Extended Data Fig. 2: Early functions of Rec8 and roles of Smc3, Kleisin Mdc1^Rad21, and Separase Esp1 in crossover-specific dHJ resolution.

a, Western analysis of early Rec8-AID degradation following addition of auxin at 2.5 h. b, 1D-gel Southern analysis of DSBs and crossovers following early degradation of Rec8-AID. c, Quantification of the DSB and crossover level from the Southern blot shown in C. d, Representative 1D-gel Southern analysis of crossover (upper panel) and non-crossover (lower panel) formation from SMC3-AID subcultures with or without auxin. e, Quantification of final levels of crossovers and non-crossovers at 13 h from SMC3-AID subcultures with or without auxin (mean ± SD, n = 4 independent experiments, ****P < 0.0001, NS, not significant P = 0.0561, two-tailed unpaired t-test). f, Representative 2D gel Southern analysis of joint molecules from SMC3-AID subcultures with or without auxin, before and after release from arrest at 7 and 11 h, respectively. g, Quantification of total joint molecule levels from experiments represented in panel f (mean ± SD, n = 3 independent experiments).

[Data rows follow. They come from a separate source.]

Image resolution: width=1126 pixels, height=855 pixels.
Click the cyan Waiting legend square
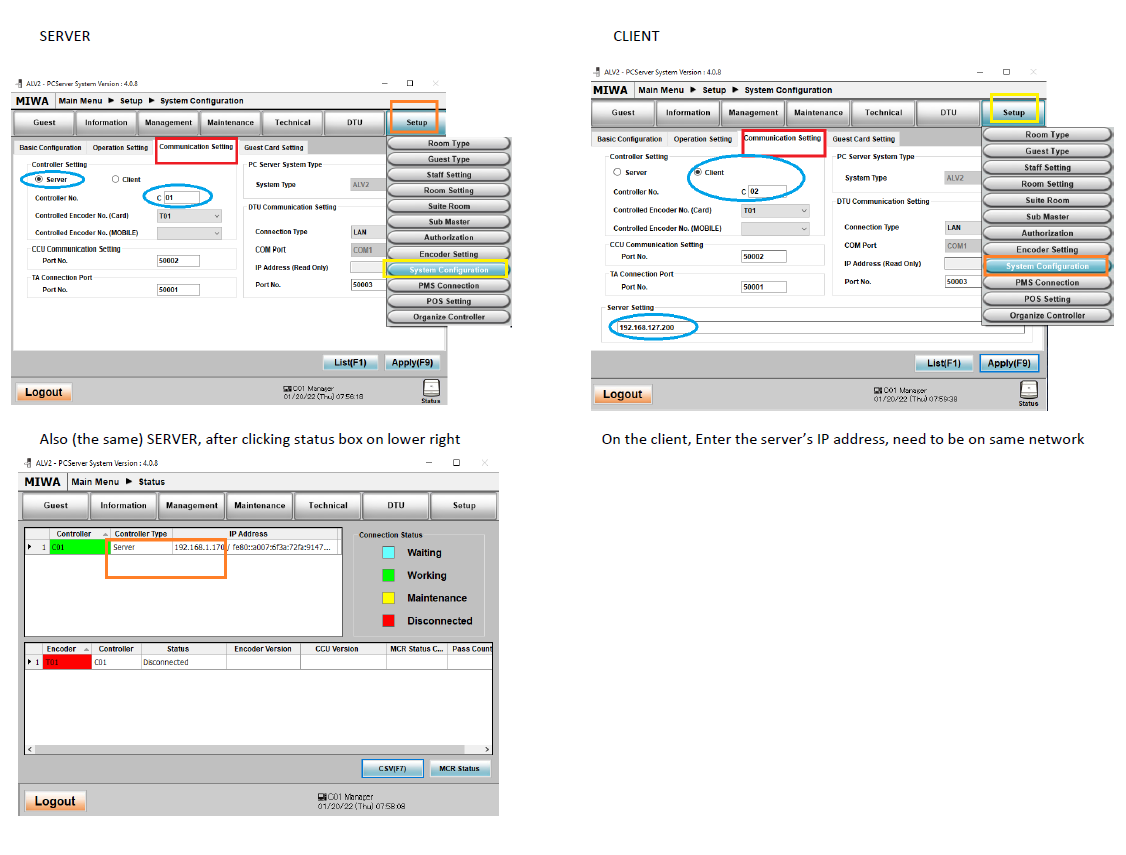[388, 552]
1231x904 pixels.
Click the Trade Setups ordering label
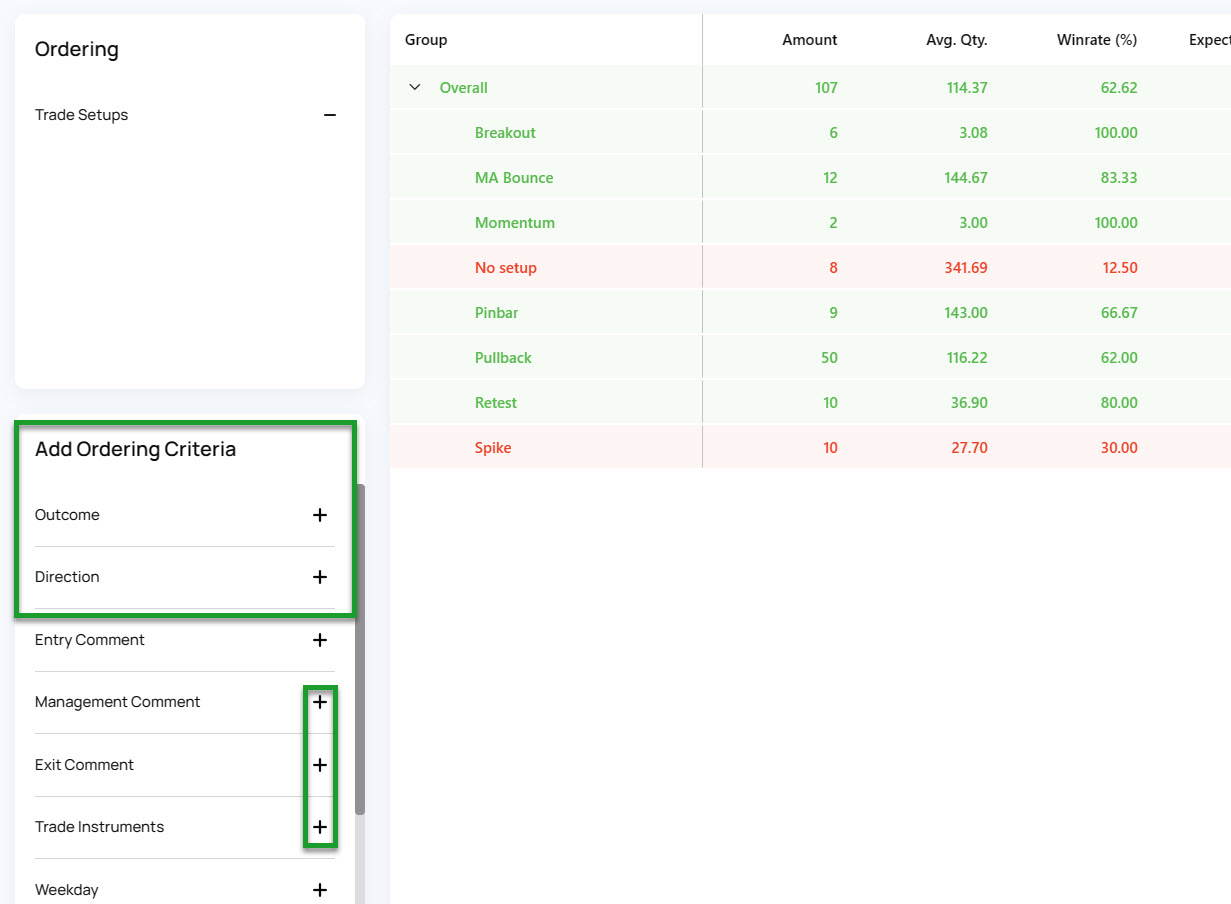[82, 115]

NS, not significant, P = 0.3167 for levels at 7hrs; NS, not significant, P > 0.9999 for levels at 11hrs; two-tailed unpaired t-test. h, Representative 1D-gel Southern analysis of crossover (upper panel) and non-crossover (lower panel) formation in control, ESP1-AID (with auxin) or MCD1-AID (with auxin) strains. i, Final levels of crossovers and non-crossovers at 11 h from the indicated strains (mean ± SD, n = 3 independent experiments). *P = 0.0146; NS, not significant, P = 0.9610 (control vs. ESP1-AID, crossovers), P = 0.1793 (control vs. MCD1-AID crossovers), P = 0.2073 (control vs. ESP1-AID, non-crossovers), Dunnett’s multiple comparisons test, control.